Immobilien in Österreich

Umrahmt von den traumhaften Bergen des Alpenmassivs und vielfach an wunderschönen Seen gelegen bieten Immobilien in Österreich dem deutschen Eigentümer viele Vorteile. Es gibt keinerlei Sprachdifferenzen und der Wohnort ist relativ nahe am deutschen Heimatort gelegen und schneller erreichbar als beispielweise Immobilien in südlicheren Ländern.

Immobilienerwerb ist in der Bundesrepublik Österreich Ländersache und wird gesetzlich in den einzelnen Bundesländern selbständig geregelt, was teilweise zu Unterschieden in der Handhabung führen kann. Nicht-Österreicher, die aus der EU stammen, sind den Bundesbürgern dort gleichgestellt. Bevor sie eine Immobilie kaufen können, brauchen sie aber eine Zustimmung der jeweiligen Landesbehörde, die allerdings nicht immer erteilt wird. Hier muss man sich erkundigen. Es wird Ausländern, auch wenn sie aus der EU stammen, in Österreich nicht unbedingt leicht gemacht, eine Immobilie zum sogenannten Zweitwohnsitz zu erwerben. Österreich will sich somit vor einem Ausverkauf des heimischen Grund und Bodens an Ausländer schützen.

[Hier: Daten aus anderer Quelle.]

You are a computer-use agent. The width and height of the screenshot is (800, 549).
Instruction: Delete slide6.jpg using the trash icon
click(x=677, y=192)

Immobilienkaufverträge müssen nicht zwingendermaßen von einem Notar beurkundet werden, er kann aber hinzugezogen werden, was auch in jedem Fall ratsam ist. Die Kaufnebenkosten sind ähnlich wie in Deutschland. Zum Verkaufspreis kommen Notarkosten, Kosten für den Grundbucheintrag und die Grunderwerbssteuer.